We begin with what Ukraine’s President Zelensky described today as a “long and meaningful” conversation between him and China’s President Xi Jinping in which Xi promised to send a peace delegation to Kyiv apparently pledging that China would remain neutral in the conflict, with Xi saying Beijing “will neither watch the fire from the other side, nor add fuel to the fire, let alone take advantage of the crisis to profit”. Joining us to discuss this and assess whether the Biden administration does not want Ukraine to completely humiliate Putin with its forthcoming offensive is Charles Kupchan, who was director for European Affairs on the National Security Council during the Clinton administration. He is now a professor of International Affairs in Georgetown University’s School of Foreign Service, and spent the last 3 years of the Obama administration as Special Assistant to President Obama for National Security. He is the author of Power in Transition: The Peaceful Change of International Order, and How Enemies Become Friends: The Sources of Stable Peace, and his latest book is Isolationism: A History of America’s Efforts to Shield Itself from the World.

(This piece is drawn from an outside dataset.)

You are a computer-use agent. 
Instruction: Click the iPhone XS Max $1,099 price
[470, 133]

Then we look into the civil case in a Manhattan Federal court where Donald Trump is being sued by E. Jean Carroll who claims he raped her in a dressing room in Bergdorf Goodman’s lingerie department in 1996. Joining us to discuss today’s dramatic testimony from E. Jean Carroll is Deborah Tuerkheimer, a Professor of Law at Northwestern University School of Law and a former assistant district attorney in Manhattan. She teaches and writes in the areas of criminal law and feminist legal theory, and she is co-author of the casebook Feminist Jurisprudence: Cases and Materials and the author of numerous articles on rape and domestic violence. Her latest book is Credible: Why We Doubt Accusers and Protect Abusers, and we discuss her article at The New York Times, “The Importance of E. Jean Carroll’s Lawsuit Against Donald Trump.”

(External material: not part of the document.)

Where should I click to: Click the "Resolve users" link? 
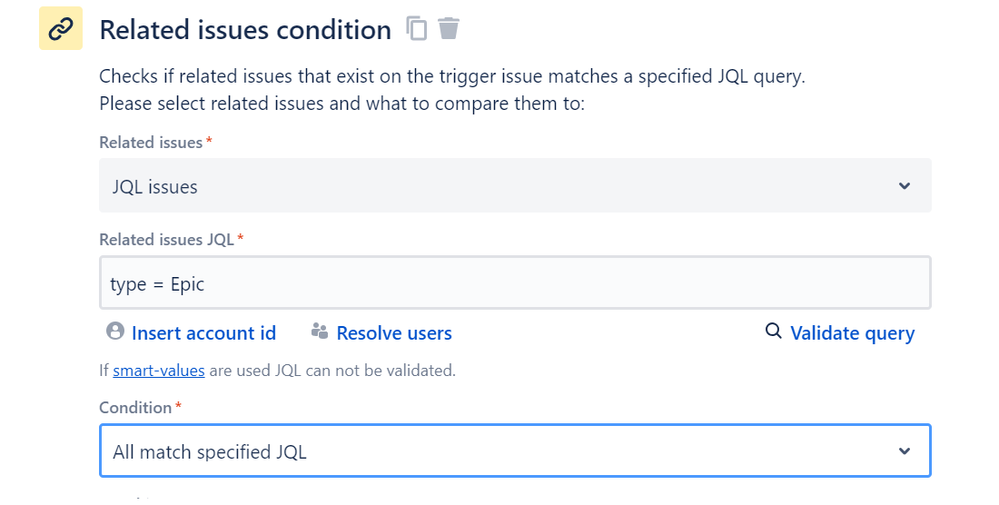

Then finally we examine yesterday’s summit involving 20 countries in Bogata, Colombia aimed at finding a way out of the deterioration of Venezuela into a failed authoritarian state from which 7 million Venezuelan refugees have fled, many into Colombia. Joining us to discuss the antics of the former Venezuelan opposition leader Juan Guaido who showed up uninvited and was put on a plane to the US is David Smilde, a Professor of Human Relations at Tulane University, Program Co-Chair at the Latin American Studies Association and a senior fellow at the Washington Office of Latin America where he specializes in Venezuela and moderates their Venezuela Politics and Human Rights blog. He has researched Venezuela for the past thirty years, living there most of that time, and he is the co-author of the forthcoming book, The Paradox of Violence in Venezuela: Revolution, Crime and Policing during Chavismo.